The interaction of various substrates with the cytochrome P-450 containing monooxygenase system of rat liver microsomes has been studied. Testosterone, triamcinolone acetonide (TrA) and laurate were found to interfere with the type I spectral changes produced by the addition of hexobarbital and ethylmorphine to suspensions of microsomes suggesting that these substrates bind to a common cytochrome P-450 species. Substrates producing a type I spectral change with liver microsomes, such as ethylmorphine, hexobarbital, aminopyrine, laurate and testosterone enhanced the rate of NADPH-linked cyto-chrome P-450 reduction. TrA, on the other hand, did not elicit a type I spectral change and did not stimulate the rate of reduction of the cytochrome. However, TrA interfered with the stimulation of this rate by hexobarbital and aminopyrine.
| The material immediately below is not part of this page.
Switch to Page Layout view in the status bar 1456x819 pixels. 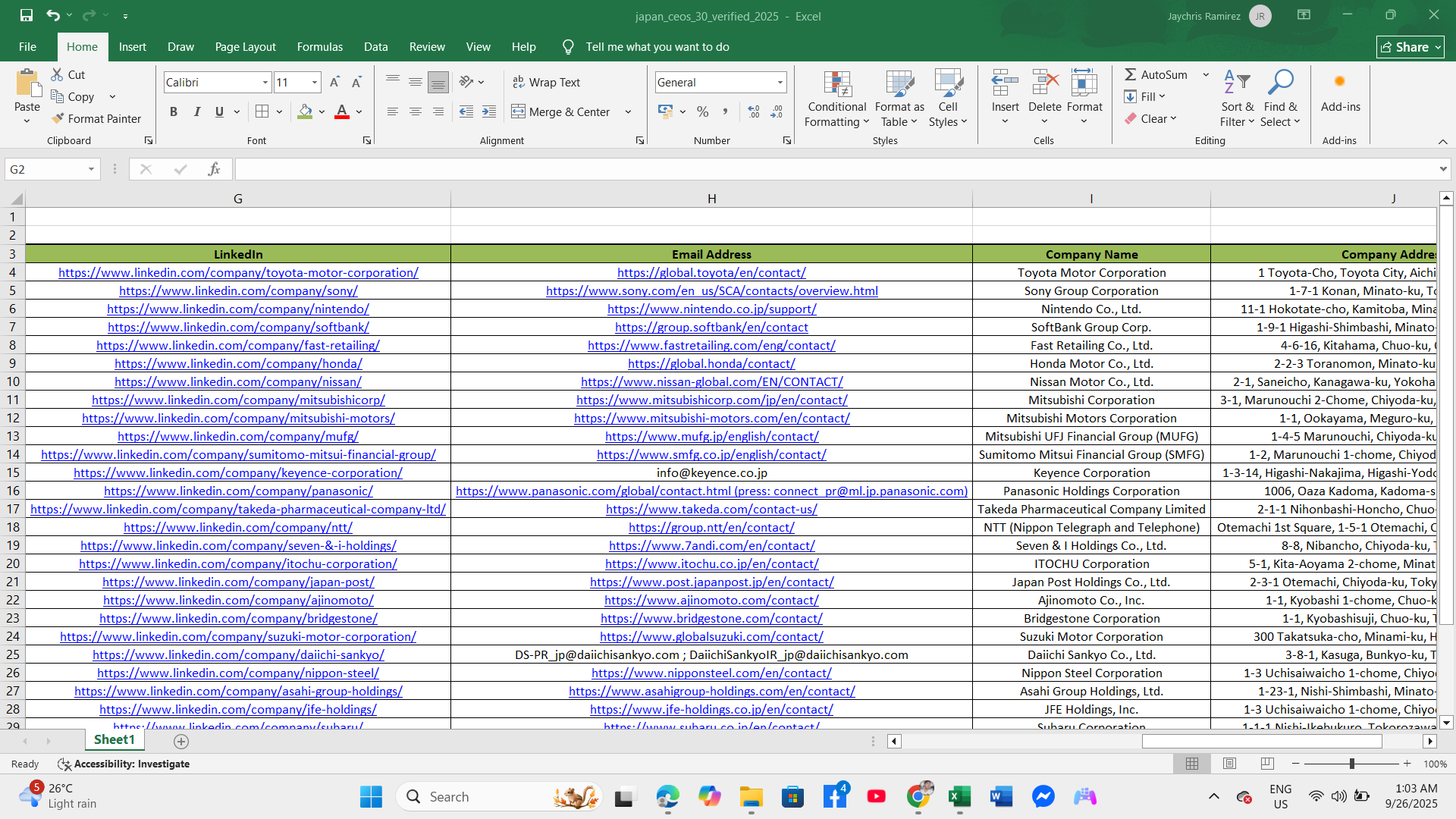pyautogui.click(x=1229, y=764)
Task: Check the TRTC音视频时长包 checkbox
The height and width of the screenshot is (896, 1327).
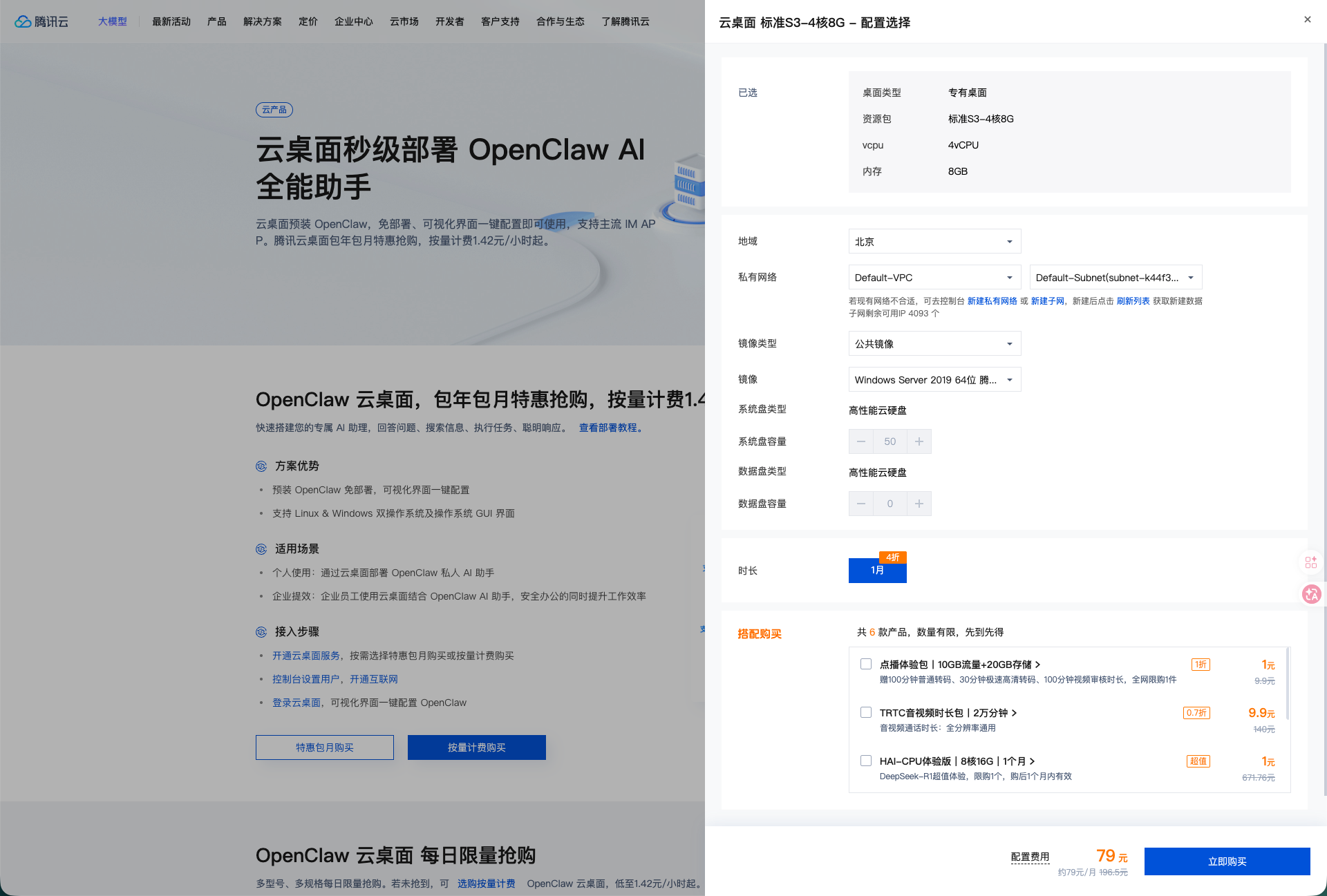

Furthermore, when two compounds which stimulate the rate of cytochrome P-450 reduction were present together, there were no additive effects in stimulation of this rate. In fact, there was a diminution of the stimulation observed when the more potent of the two was present alone. The results suggest that the substrates of the liver-microsomal monooxygenase system studied interact with a single cytochrome P-450 species and that the competitive inhibition they exert on each other's metabolism may be related to an interference with the binding to cytochrome P-450.